■ **TEXTE DU DOCUMENT**
========

La commission d'enquête que cette proposition de résolution tend à créer a pour principale ambition de contrôler la procédure d'attribution par l'Arcom des fréquences de la TNT. Nous devons nous assurer que cela se fait dans le respect du droit positif et que la création d'une telle commission d'enquête n'interfère pas de façon préjudiciable avec les procédures en cours.
L'Arcom lancera en 2024 la procédure d'octroi de quinze fréquences par l'intermédiaire d'un appel à candidatures. Les chaînes existantes devront alors convaincre le régulateur de renouveler leur autorisation de diffusion sur le bouquet TV gratuit et feront face à la concurrence de nouveaux acteurs. Ma question porte sur le cadrage juridique des objectifs de la commission d'enquête. Elle devra analyser avec objectivité et impartialité les précédentes attributions de fréquences ainsi que les critères suivis, mais elle ne saurait avoir pour but d'interférer dans la procédure elle-même. Monsieur le rapporteur, pourriez-vous nous confirmer que la commission d'enquête ne pourra porter que sur des faits antérieurs et non sur des évènements connexes à son déroulement ?
Je m'interroge sur la pertinence de cette commission d'enquête. Selon l'exposé des motifs de votre proposition de résolution, monsieur Saintoul, vous vous posez des questions sur les critères d'attribution des fréquences. Or la loi de 1986 relative à la liberté de communication y répond : huit critères d'attribution, dont l'expérience acquise et le pluralisme des courants d'expression socioculturels, sont prévus. Si le sujet est effectivement important, il a déjà été traité en 2015 par une commission d'enquête qui a conduit à un renforcement des procédures d'attribution et de revente des chaînes de la TNT. Par ailleurs, une commission d'enquête sénatoriale sur la concentration des médias a rendu ses conclusions il y a moins de deux ans. En réalité, la commission que vous souhaitez créer jettera la suspicion sur le travail de grande qualité qui est fait par l'Arcom. Si le monde des médias se caractérise par de nombreuses problématiques, les critères d'attribution des chaînes n'en font pas partie. Je regrette donc que vous ne profitiez pas de votre droit de tirage pour traiter un sujet plus urgent et plus sérieux.

========

■ **CONSIGNE 1**
Relevez toutes les années citées dans le texte du document.
■ **CONSIGNE 2**
Répondez aux questions suivantes d'après le texte du document.
(a) Combien de fréquences l'Arcom doit-elle octroyer au moyen de l'appel à candidatures lancé en 2024 ?
(b) Combien de critères d'attribution la loi de 1986 relative à la liberté de communication prévoit-elle ?
(c) Sur quel sujet portait la commission d'enquête sénatoriale mentionnée ?
■ **CONSIGNE 3**
Rédigez la suite du texte du document consacré à la commission d'enquête sur l'attribution des fréquences de la TNT, à partir de sa dernière phrase.

■ **DONNÉES FOURNIES**
========

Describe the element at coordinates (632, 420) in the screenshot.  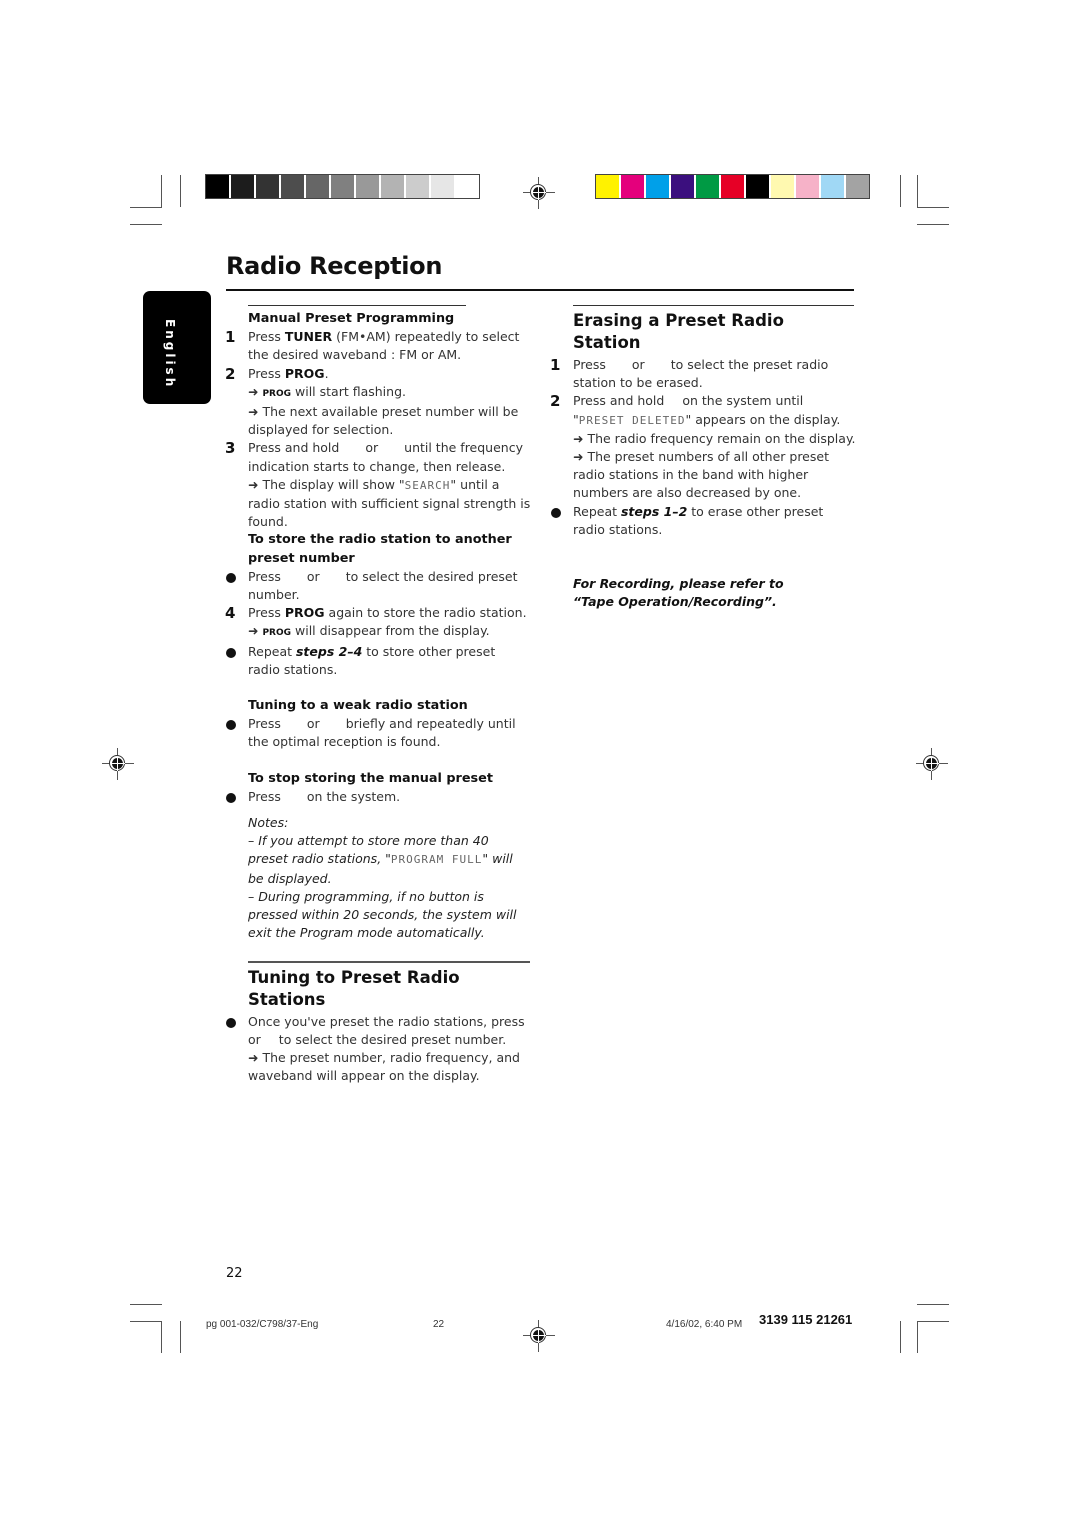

========

■ **RÉPONSE ATTENDUE 1**
2024, 1986, 2015

■ **RÉPONSE ATTENDUE 2**
(a) Quinze fréquences.
(b) Huit critères.
(c) Sur la concentration des médias.

■ **RÉPONSE ATTENDUE 3**
Cette commission d'enquête est envisagée alors que les états généraux de l'information sont en cours, que les procédures de renouvellement des contrats d'objectifs et de moyens de l'audiovisuel public sont déjà bien avancées et qu'une réattribution de canaux de la TNT aura lieu l'année prochaine, là aussi suivant des procédures déjà très bien définies. La question des moyens donnés à l'Arcom pour exercer son contrôle fera-t-elle partie du champ de la commission d'enquête ?
Je serai bref, puisque nous devons nous prononcer sur la recevabilité de la proposition de résolution – j'aurai eu beaucoup de questions à poser, en revanche, s'agissant du fond. Les conditions de création de la commission d'enquête sont visiblement respectées. Ses travaux risquent de faire pschitt, mais les sujets qu'elle vise à aborder sont intéressants. En tout cas, nous y participerons de façon active.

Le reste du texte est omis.